Beerschot VA had sent his official invitation—his flight was booked, and in less than forty-eight hours, he would be in Belgium. The words had been sitting in his chest since the envelope arrived, a quiet hum beneath everything else. It still felt surreal. He had imagined this moment more times than he could count, but the imagining had never included the specific weight of standing here with his bag, the field empty behind him, the light going soft over a place that had become more home than any building ever had.
His teammates surrounded him, some hyped, their voices rising with the kind of energy that needed no filter, others trying to act like it wasn't a big deal—hands in pockets, eyes on the ground, doing the quiet work of keeping things ordinary. Femi, of course, was the loudest. Femi was always the loudest when something mattered.
"My guy is going to Europe!" Femi threw an arm around Richard, his grin catching the last of the sunlight, wide and unguarded. "Just don't forget us when you start balling in the Champions League. I want a shirt. A signed one.
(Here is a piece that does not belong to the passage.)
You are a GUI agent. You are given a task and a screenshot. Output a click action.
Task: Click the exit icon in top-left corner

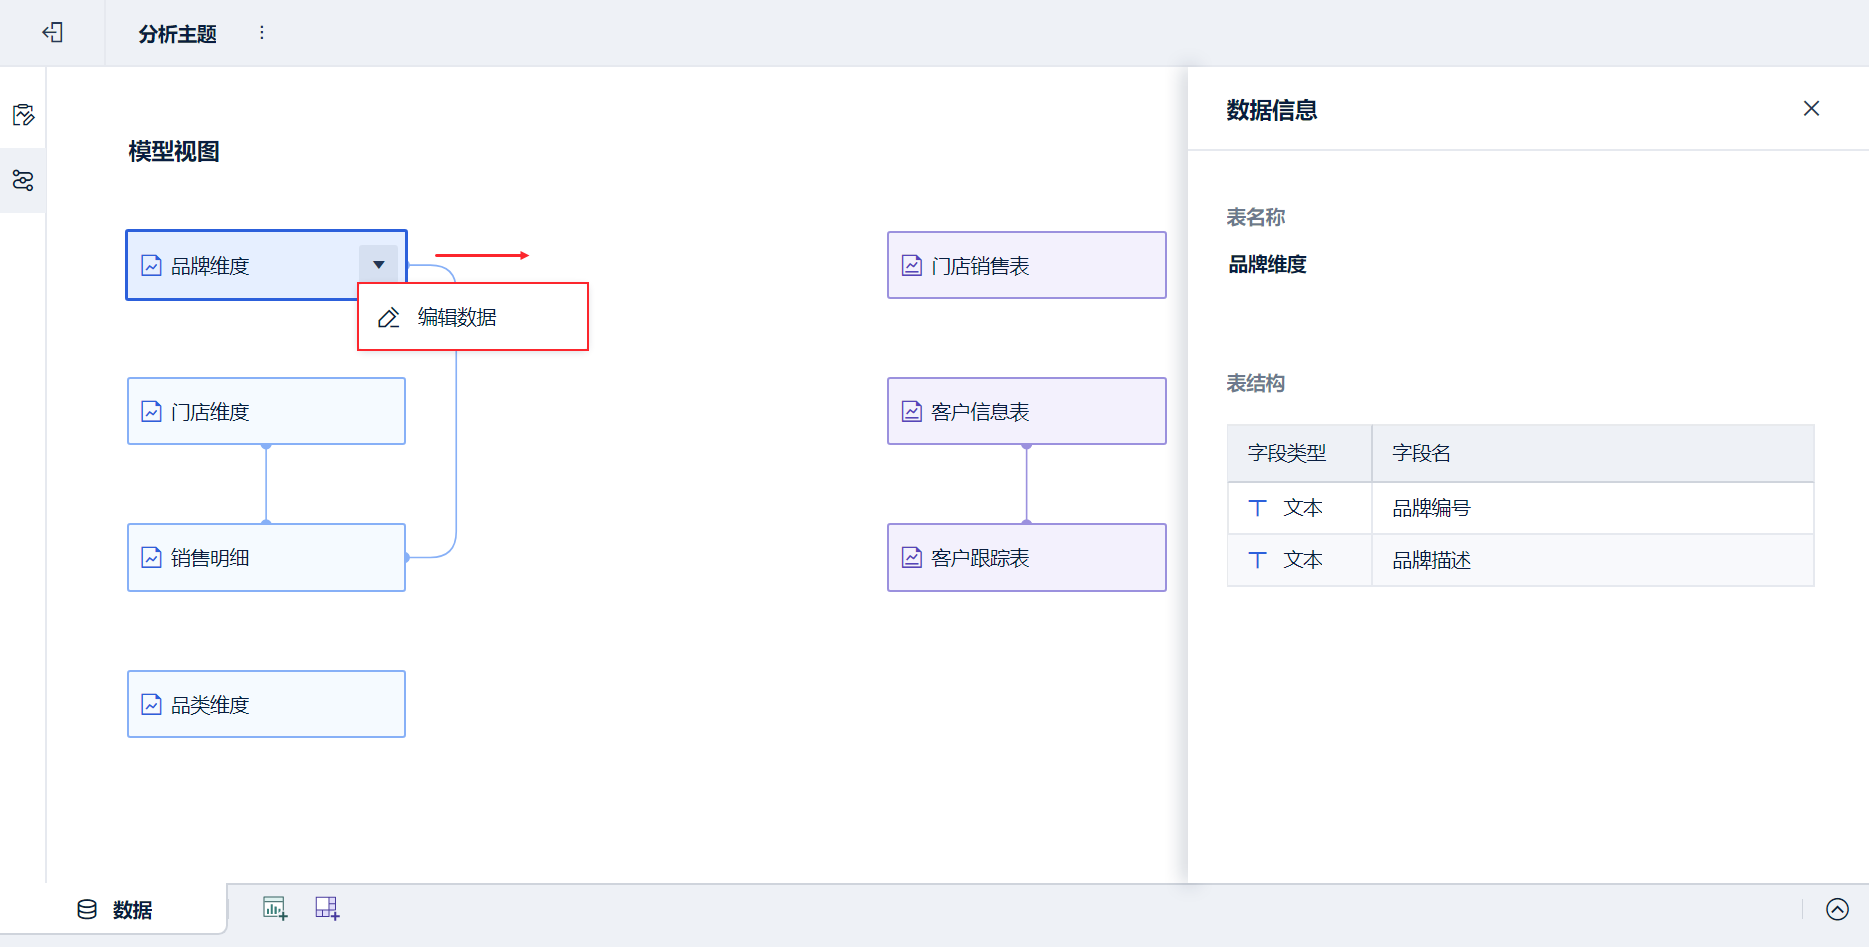click(x=53, y=33)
Actually, make it two—one for my mum."
Kelechi smirked from the edge of the group, his arms folded in that way that was supposed to look casual but wasn't. "Forget us? Never. He's taking us with him, right? Business class. Full catering."
Richard chuckled, the sound surprising him. It came easier than he had expected. "As long as you guys don't get lazy while I'm gone."
That got a laugh out of everyone—a burst of noise that seemed to lift off the ground and hang in the cooling air, briefly pushing back the weight that had been settling over them. But beneath the laughter there was an undeniable weight in the air. Goodbyes were not easy. They never had been, not here, not with these faces he had seen every day for years, through the hard mornings and the long afternoons, through victories that felt like flight and defeats that settled in the bones.
Coach Martins clapped him on the back, his hand firm and deliberate, the same gesture he had used after every win, after every tough loss, after every moment when a player needed to know they were still standing. His usual stern face was softer than usual—the lines around his eyes had shifted into something that was not quite a smile but was close to it, something that had been earned through years of watching boys become players.
"You deserve this chance, Richard." His voice was low, meant for Richard alone even though the others could still hear. "But remember—getting there is one thing. Staying there is another."
Richard nodded. The words settled into him the way Coach Martins' words always did—simple, unadorned, impossible to argue with. "I won't waste it."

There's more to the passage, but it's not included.